Causes of hypertension related to general arterial circulation come in two groups:
- alteration of the tone of the arterial musculature and
- alteration in the elasticity of the artery walls due to sclerosis or hardening of the arterial walls and/or deposits of fatty substances or calcium plaques which both harden the arteries and narrow them as well.
Arterial Muscle Tone
If the muscular tone of the arteries increases for any reason, blood pressure will rise. Since this tone varies depending on nervous system functioning, this is usually the cause of 'labile' or transient high blood pressure.
On a tissue mineral test we identify several correctable biochemical patterns that are associated with a tendency for increased arterial muscle tone.
Fast oxidation is an important mineral pattern that is readily identified on the tissue mineral chart.
It is defined as a relatively low tissue calcium and magnesium level in relation to sodium and potassium levels.
Excessive Sympathetic Tone
A low level of calcium and magnesium is indicative of dominance of the sympathetic nervous system, which causes a loss of calcium and magnesium from the body.
Calcium and magnesium in optimal amounts relax muscles and nerves. A
chronic deficiency of these minerals contributes greatly to the development of hypertension.
High Histamine Levels And Sodium Retention
High histamine levels are also associated with a fast oxidation type of metabolic pattern.
Excessive histamine release is a common cause of hypertension.
A fast oxidation pattern is also indicative of a high aldosterone level and consequent retention of sodium.
Fluid retention resulting from high sodium levels is a common cause of hypertension.
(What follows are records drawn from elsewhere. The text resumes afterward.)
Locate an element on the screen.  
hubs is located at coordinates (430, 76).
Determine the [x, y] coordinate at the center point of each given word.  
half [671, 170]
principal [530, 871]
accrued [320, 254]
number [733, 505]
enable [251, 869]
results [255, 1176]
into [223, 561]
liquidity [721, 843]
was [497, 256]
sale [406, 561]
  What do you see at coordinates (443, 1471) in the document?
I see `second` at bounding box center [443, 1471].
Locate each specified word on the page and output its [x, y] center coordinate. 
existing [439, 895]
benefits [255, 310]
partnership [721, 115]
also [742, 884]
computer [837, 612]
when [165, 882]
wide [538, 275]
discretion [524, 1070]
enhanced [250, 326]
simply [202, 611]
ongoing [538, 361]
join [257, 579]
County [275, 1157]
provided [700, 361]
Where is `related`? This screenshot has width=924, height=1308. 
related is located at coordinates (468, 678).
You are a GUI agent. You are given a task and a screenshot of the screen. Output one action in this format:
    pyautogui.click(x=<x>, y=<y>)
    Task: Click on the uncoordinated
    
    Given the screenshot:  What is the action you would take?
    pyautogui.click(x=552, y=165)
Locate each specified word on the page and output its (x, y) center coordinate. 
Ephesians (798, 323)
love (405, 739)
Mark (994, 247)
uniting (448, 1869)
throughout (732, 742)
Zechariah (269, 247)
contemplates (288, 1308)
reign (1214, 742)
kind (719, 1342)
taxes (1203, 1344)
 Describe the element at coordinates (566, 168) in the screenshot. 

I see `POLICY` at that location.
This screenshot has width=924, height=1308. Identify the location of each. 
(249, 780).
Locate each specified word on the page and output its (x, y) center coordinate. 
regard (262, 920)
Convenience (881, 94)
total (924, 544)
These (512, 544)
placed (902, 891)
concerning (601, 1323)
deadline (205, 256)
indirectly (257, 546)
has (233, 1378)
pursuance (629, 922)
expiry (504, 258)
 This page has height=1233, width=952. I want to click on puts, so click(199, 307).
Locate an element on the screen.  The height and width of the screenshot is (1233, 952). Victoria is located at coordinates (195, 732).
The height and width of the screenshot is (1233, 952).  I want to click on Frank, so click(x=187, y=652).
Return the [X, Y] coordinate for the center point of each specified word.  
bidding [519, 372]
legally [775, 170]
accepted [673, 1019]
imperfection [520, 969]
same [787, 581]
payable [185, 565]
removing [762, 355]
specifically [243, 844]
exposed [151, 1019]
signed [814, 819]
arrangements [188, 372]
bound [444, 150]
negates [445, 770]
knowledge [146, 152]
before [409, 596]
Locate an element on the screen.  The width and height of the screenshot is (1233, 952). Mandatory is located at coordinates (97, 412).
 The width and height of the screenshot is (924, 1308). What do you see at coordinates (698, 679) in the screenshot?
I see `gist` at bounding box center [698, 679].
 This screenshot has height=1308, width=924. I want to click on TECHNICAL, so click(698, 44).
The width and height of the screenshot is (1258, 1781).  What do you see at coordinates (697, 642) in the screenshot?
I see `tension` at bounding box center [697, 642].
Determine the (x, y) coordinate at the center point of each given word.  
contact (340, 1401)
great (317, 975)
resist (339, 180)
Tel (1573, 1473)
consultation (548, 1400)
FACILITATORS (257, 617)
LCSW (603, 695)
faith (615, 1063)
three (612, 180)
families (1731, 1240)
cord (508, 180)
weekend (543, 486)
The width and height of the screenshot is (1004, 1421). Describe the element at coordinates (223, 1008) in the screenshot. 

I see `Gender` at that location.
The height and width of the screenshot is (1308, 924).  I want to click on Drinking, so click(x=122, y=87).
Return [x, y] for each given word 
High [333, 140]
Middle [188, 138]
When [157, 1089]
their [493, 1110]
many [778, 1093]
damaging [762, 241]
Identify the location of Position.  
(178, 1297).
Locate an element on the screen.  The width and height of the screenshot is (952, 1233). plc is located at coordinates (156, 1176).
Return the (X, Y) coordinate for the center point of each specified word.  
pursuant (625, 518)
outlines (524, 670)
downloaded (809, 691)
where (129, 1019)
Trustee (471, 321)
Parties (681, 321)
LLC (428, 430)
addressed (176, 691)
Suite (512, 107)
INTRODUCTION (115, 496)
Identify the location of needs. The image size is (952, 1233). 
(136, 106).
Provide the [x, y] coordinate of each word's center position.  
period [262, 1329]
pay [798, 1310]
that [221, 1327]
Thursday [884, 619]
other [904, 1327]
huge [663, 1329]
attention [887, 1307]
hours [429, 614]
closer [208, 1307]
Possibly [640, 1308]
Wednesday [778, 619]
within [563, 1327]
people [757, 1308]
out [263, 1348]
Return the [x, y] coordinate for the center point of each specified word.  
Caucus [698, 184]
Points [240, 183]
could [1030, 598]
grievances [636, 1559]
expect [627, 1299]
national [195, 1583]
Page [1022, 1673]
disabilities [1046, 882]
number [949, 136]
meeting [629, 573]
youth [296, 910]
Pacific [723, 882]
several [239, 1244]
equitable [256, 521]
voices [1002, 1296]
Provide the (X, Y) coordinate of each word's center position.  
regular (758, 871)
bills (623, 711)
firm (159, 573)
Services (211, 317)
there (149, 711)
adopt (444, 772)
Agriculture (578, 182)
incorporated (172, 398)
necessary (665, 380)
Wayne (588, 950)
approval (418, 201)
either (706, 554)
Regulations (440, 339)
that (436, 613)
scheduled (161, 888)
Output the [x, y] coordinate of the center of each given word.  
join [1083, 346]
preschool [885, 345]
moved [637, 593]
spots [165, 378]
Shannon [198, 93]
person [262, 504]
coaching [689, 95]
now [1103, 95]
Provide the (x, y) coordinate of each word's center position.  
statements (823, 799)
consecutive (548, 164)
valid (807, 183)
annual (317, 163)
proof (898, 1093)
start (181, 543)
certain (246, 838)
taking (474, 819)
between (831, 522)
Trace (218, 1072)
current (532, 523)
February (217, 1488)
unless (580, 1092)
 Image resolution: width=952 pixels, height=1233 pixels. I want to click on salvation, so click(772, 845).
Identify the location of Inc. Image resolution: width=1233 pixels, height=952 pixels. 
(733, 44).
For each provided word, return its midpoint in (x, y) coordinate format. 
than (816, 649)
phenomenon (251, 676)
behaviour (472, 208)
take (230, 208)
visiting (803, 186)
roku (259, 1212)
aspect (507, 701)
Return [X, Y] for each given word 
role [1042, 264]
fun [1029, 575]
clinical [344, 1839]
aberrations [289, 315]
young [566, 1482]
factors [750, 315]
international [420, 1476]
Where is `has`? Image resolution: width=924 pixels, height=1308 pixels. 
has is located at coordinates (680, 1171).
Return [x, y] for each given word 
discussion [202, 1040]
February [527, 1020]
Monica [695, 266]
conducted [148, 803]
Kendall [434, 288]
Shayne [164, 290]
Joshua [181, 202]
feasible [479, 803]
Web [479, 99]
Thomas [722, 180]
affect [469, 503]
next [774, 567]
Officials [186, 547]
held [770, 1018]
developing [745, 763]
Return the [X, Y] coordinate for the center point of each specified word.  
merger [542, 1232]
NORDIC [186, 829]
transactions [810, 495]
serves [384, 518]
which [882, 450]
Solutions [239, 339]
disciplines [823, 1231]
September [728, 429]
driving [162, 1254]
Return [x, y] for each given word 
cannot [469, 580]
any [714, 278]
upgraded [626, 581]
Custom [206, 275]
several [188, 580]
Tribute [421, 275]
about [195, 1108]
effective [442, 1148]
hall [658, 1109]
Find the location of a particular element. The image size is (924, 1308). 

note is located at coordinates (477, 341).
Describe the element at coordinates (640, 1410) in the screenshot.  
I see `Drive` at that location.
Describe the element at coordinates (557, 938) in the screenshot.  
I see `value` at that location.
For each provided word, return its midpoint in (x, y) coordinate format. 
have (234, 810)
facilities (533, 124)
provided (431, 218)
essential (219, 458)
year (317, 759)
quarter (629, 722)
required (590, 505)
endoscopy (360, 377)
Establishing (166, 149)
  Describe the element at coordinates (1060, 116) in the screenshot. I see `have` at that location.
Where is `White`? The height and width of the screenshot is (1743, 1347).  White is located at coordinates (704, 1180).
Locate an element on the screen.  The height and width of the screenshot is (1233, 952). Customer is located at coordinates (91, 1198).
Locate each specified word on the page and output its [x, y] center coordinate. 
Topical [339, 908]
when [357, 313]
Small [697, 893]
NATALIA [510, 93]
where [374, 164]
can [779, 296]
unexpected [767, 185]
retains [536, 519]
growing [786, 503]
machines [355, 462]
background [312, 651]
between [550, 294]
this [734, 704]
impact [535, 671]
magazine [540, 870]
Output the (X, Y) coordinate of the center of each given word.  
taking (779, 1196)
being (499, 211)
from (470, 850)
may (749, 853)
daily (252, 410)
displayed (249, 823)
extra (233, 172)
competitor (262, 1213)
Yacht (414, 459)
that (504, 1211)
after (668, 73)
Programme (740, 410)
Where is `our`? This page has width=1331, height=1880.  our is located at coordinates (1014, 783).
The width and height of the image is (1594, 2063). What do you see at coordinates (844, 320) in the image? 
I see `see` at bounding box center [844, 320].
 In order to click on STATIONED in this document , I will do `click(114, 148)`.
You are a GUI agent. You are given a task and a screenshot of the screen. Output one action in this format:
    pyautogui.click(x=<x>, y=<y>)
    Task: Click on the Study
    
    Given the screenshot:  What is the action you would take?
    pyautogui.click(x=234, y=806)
Imbalance In Neurotransmitters
Certain nutrients, such as copper and manganese stimulate catecholamine production, the sympathetic nervous system neurotransmitters, while others, such as
choline, are precursors for the parasympathetic neurotransmitters. Imbalance in these nutrients will affect nervous system function and can increase arterial wall tone.
Zinc Deficiency Weakens Arterial Walls
A deficiency of zinc causes arterial walls to become brittle and inelastic. Inelasticity alone may result in a raise in systolic blood pressure. In addition to a low tissue zinc level, a zinc deficiency should be suspected whenever there is an elevated cadmium level on a tissue mineral analysis chart.
Calcium Or Fat Deposition Due To Weakened Arterial Walls
Zinc deficiency, copper deficiency, or cadmium toxicity, weaken arterial walls and as a compensatory measure, the body may deposit calcium or fatty substances to reinforce arterial strength.
The effect of the plaque is to narrow the arteries and make them more rigid. Both of these effects lead to high blood pressure.
Chromium Deficiency Associated With Plaque Formation
In addition to its association with elevated cholesterol levels, chromium deficiency, a common trace element deficiency, has been associated with plaque development.
One consequence of diabetes is atherosclerosis, which can contribute to high blood pressure.
Tissue mineral testing can be used to screen for diabetes, alerting the doctor to another possible cause for high blood pressure.